### [Material for this task]
|---|

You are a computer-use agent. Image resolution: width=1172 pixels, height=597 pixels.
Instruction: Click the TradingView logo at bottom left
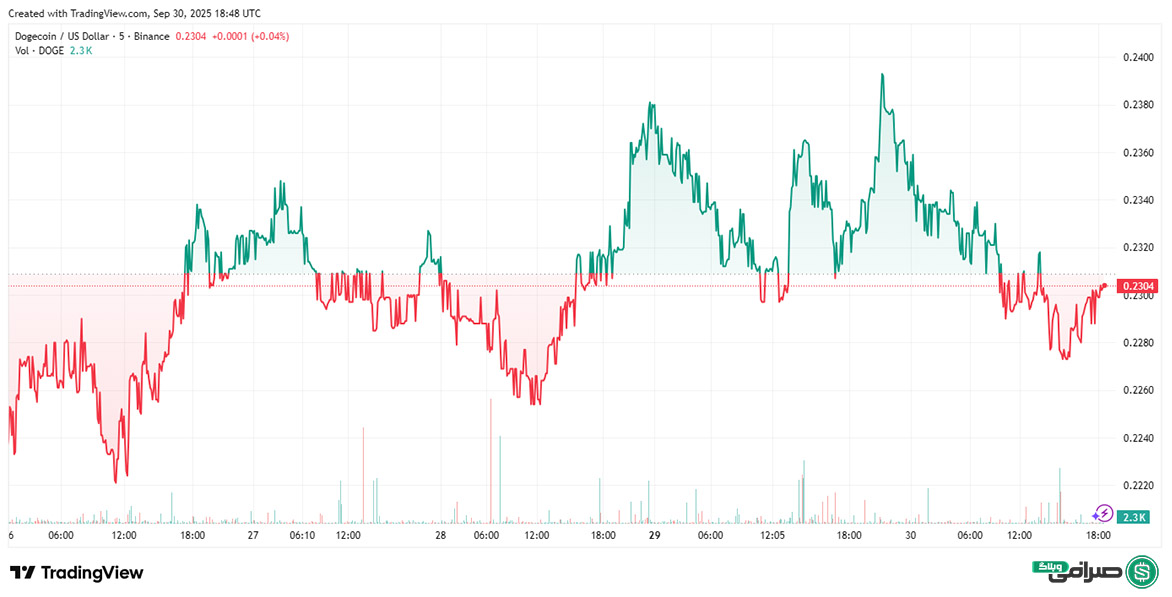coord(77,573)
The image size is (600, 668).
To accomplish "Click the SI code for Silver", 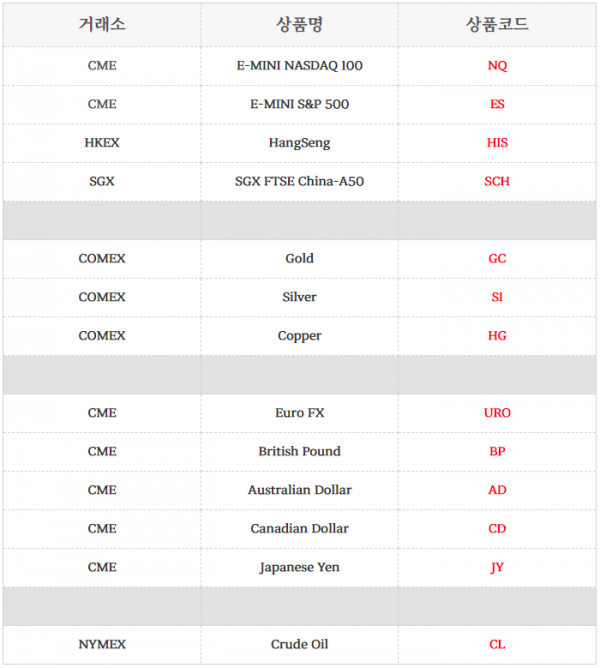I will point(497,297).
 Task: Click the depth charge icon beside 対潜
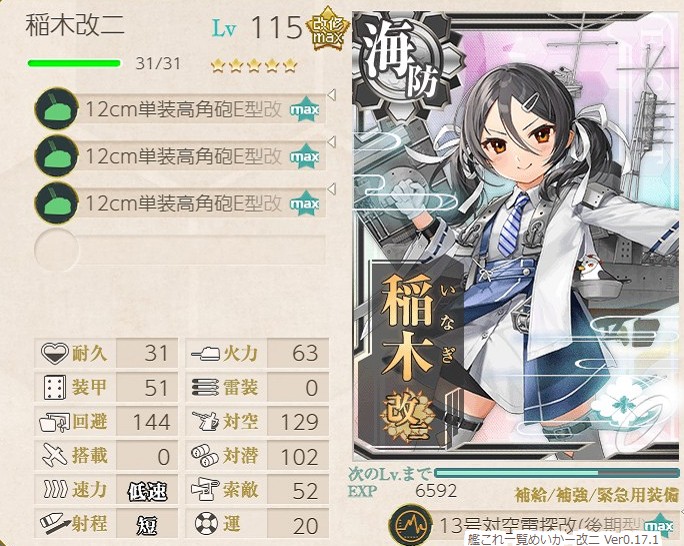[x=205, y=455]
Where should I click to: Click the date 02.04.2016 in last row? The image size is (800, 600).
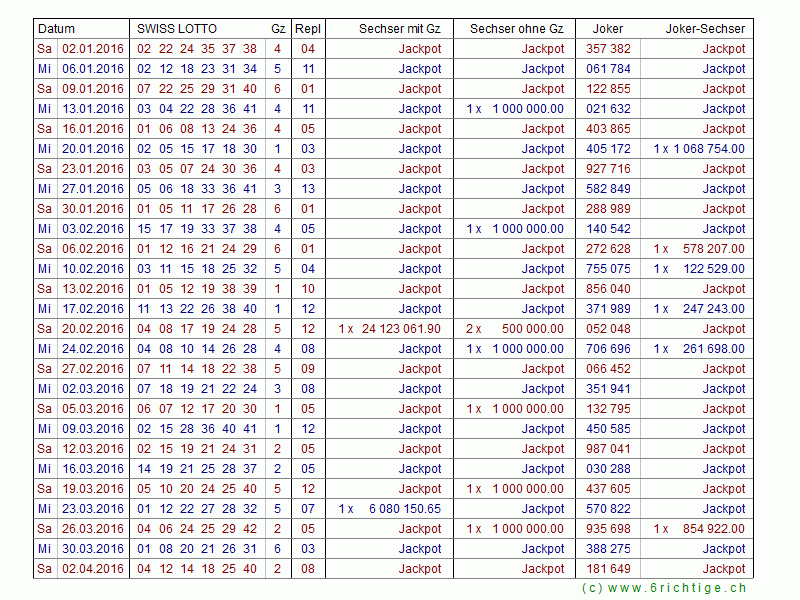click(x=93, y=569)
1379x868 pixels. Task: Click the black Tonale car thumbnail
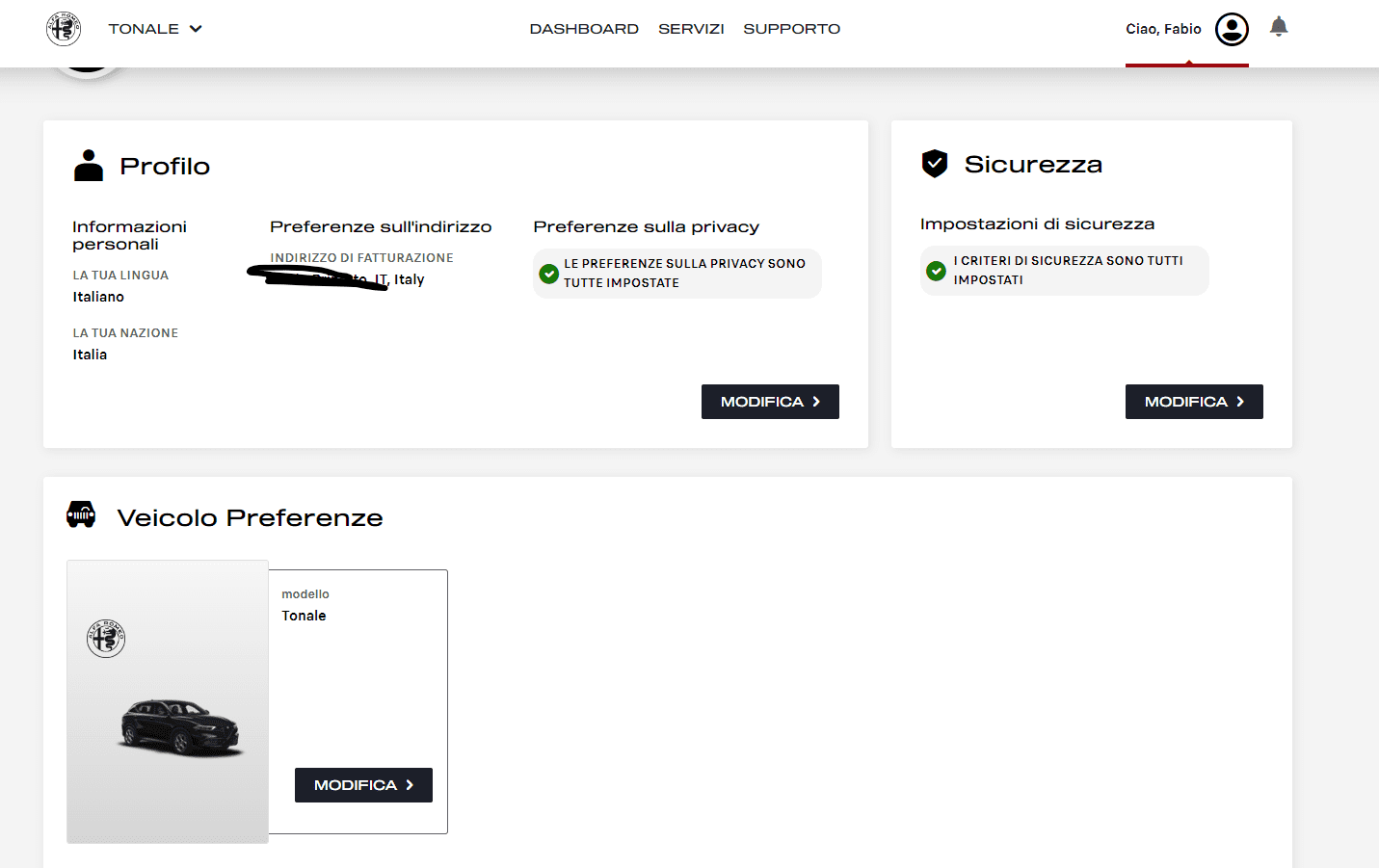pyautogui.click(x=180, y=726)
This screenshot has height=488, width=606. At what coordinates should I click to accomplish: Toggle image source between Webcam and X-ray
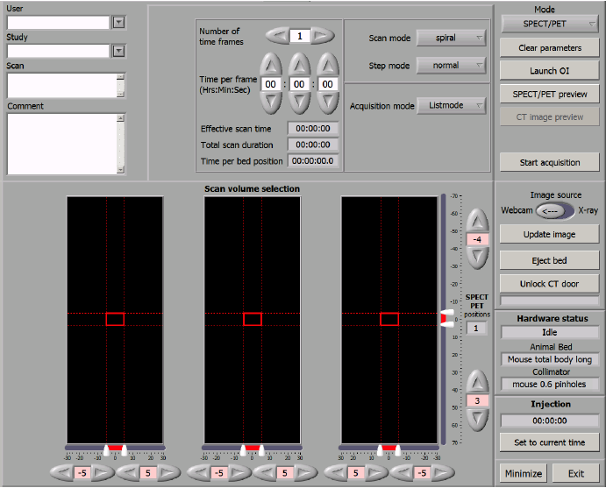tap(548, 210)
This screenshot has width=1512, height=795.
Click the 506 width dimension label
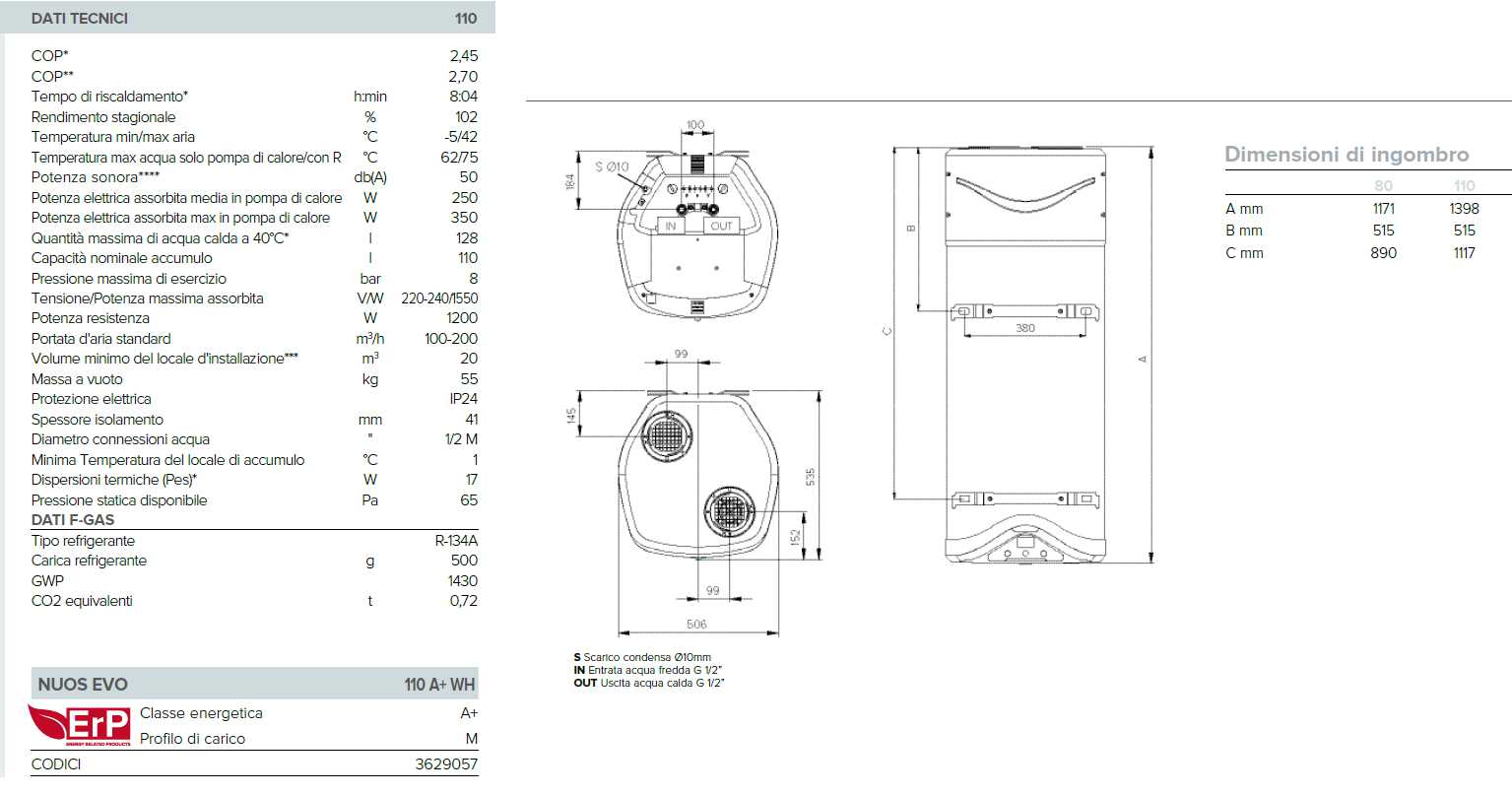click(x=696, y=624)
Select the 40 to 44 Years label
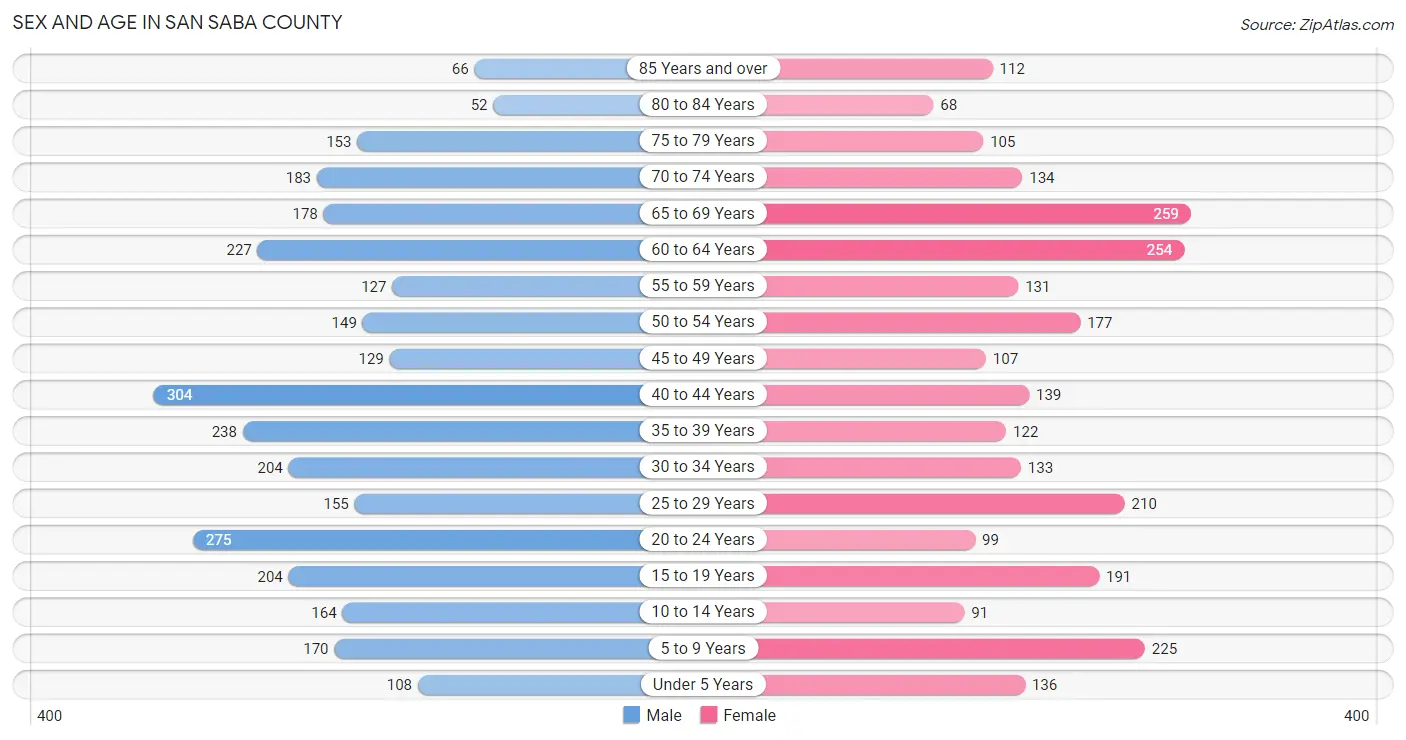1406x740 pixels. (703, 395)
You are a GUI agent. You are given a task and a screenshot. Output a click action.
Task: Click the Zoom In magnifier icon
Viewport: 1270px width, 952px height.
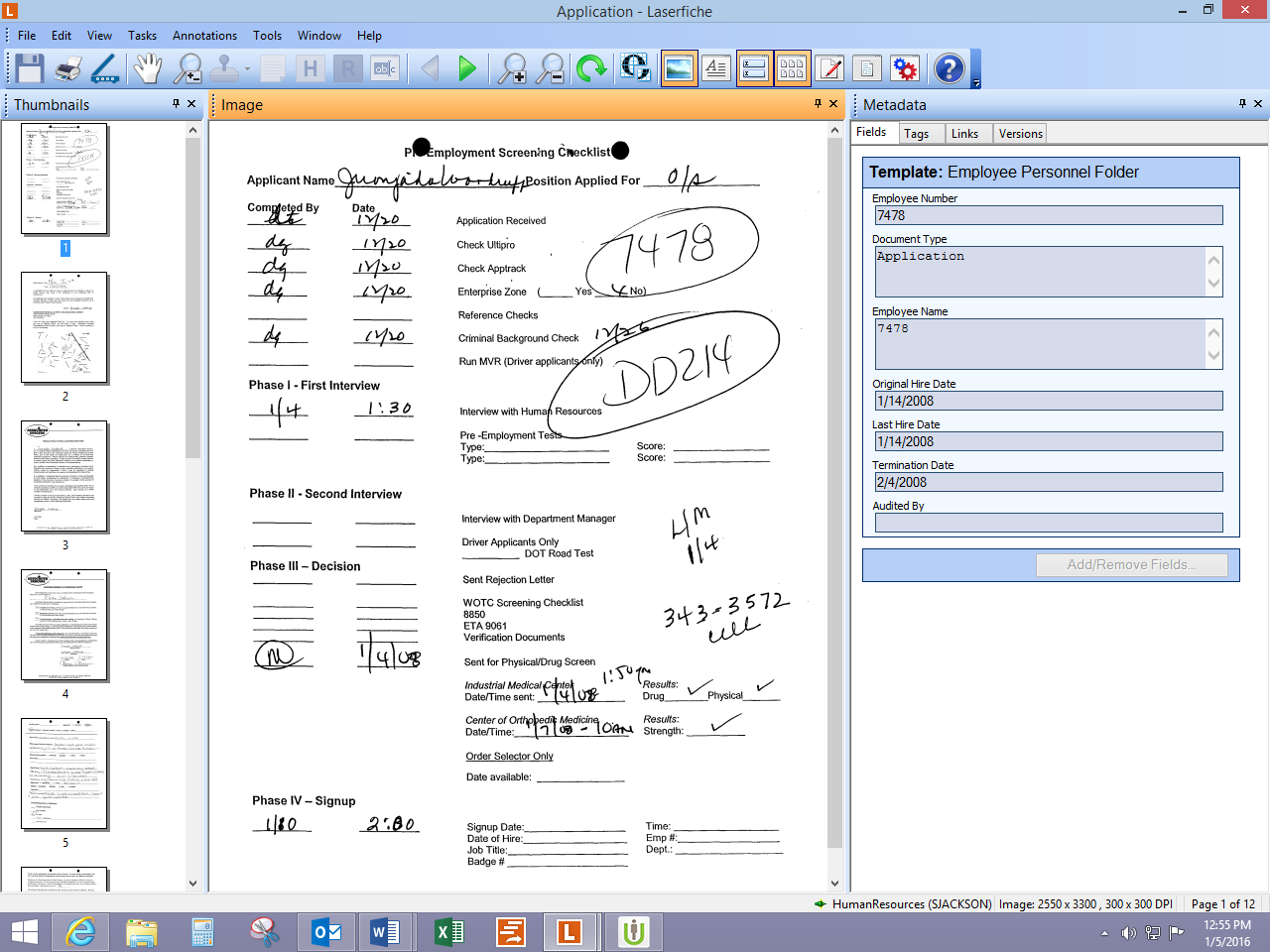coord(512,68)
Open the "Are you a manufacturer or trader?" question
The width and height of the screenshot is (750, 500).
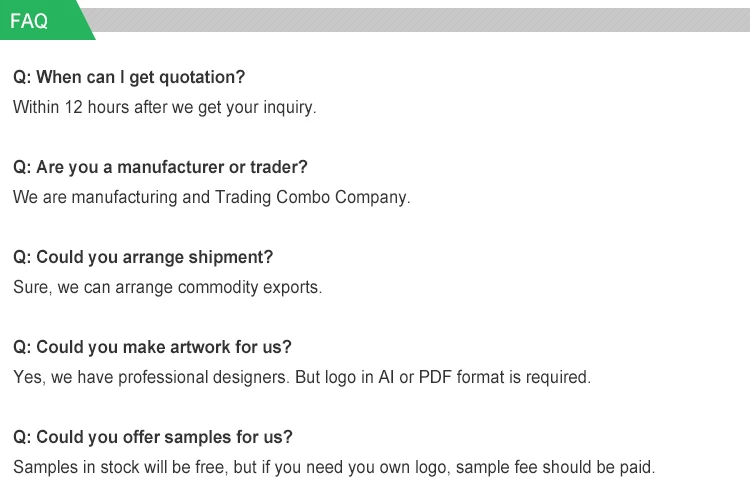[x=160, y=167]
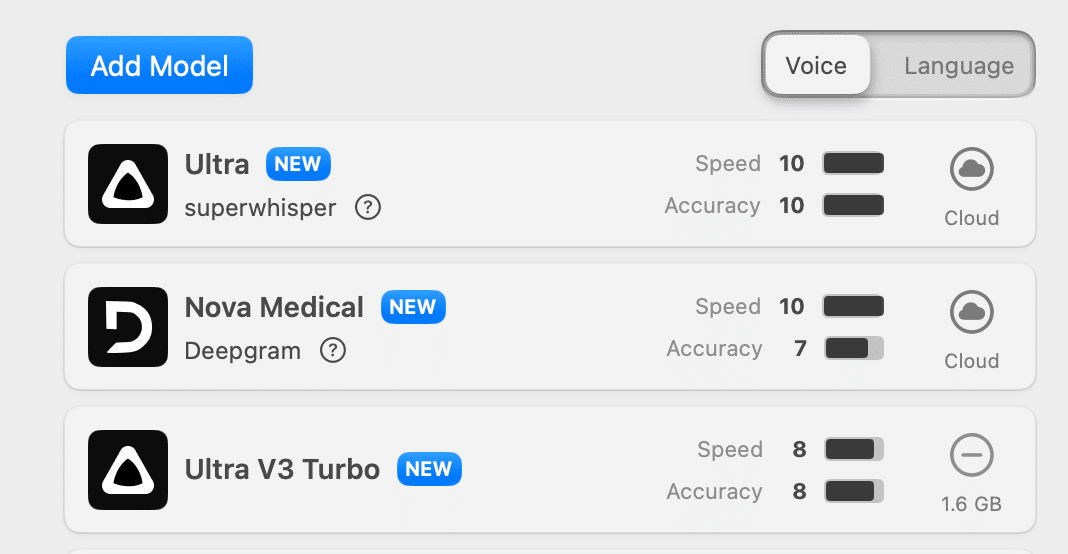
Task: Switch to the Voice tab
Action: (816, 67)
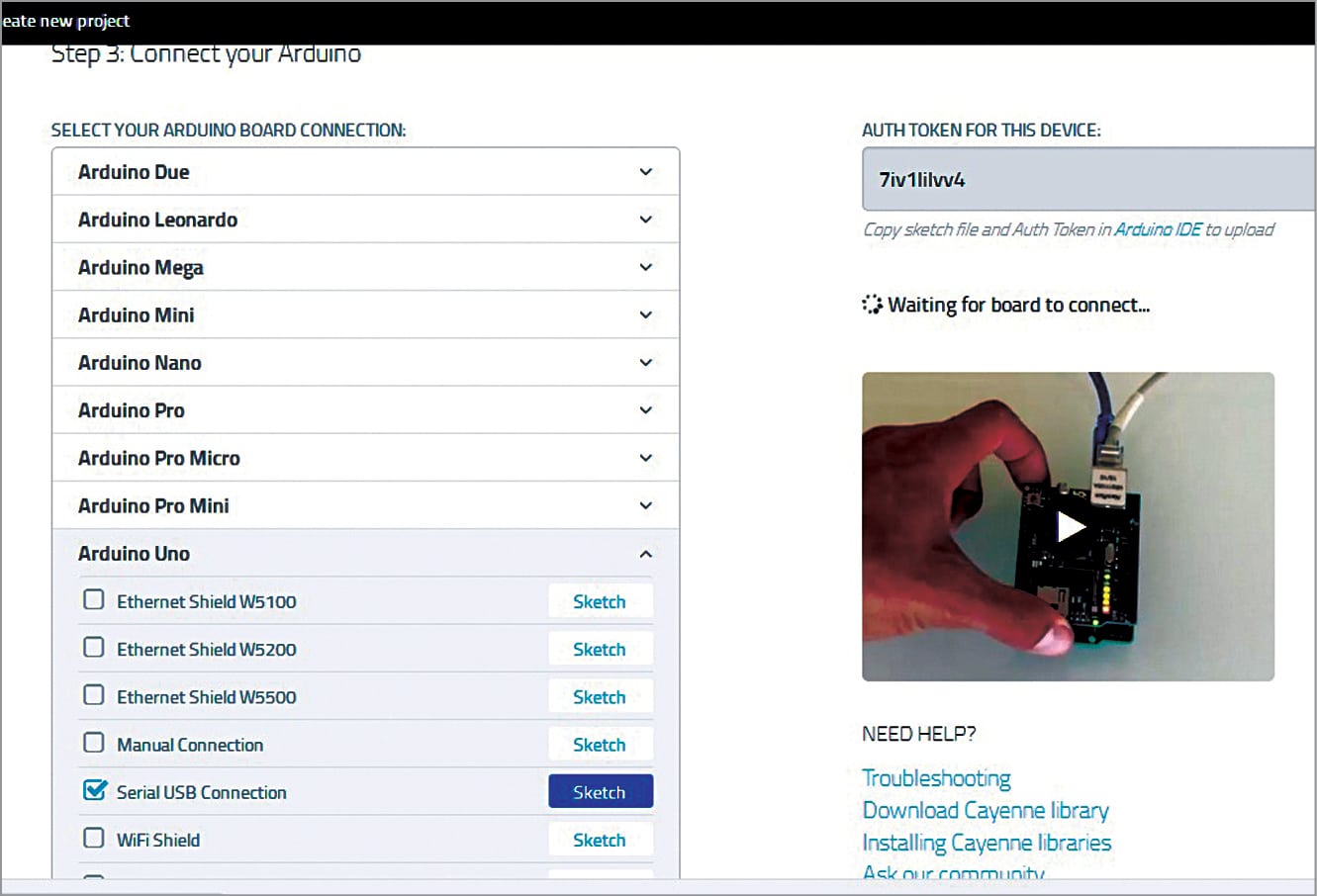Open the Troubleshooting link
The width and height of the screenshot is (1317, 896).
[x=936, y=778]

|---|

### [Activity]
Search the listing for the word "agent", and copy every line in which it is found.

### [Answer to this task]
You are a computer-use agent. Image resolution: width=1172 pixels, height=597 pixels.
You are a GUI agent. You are given a task and a screenshot. Output a click action.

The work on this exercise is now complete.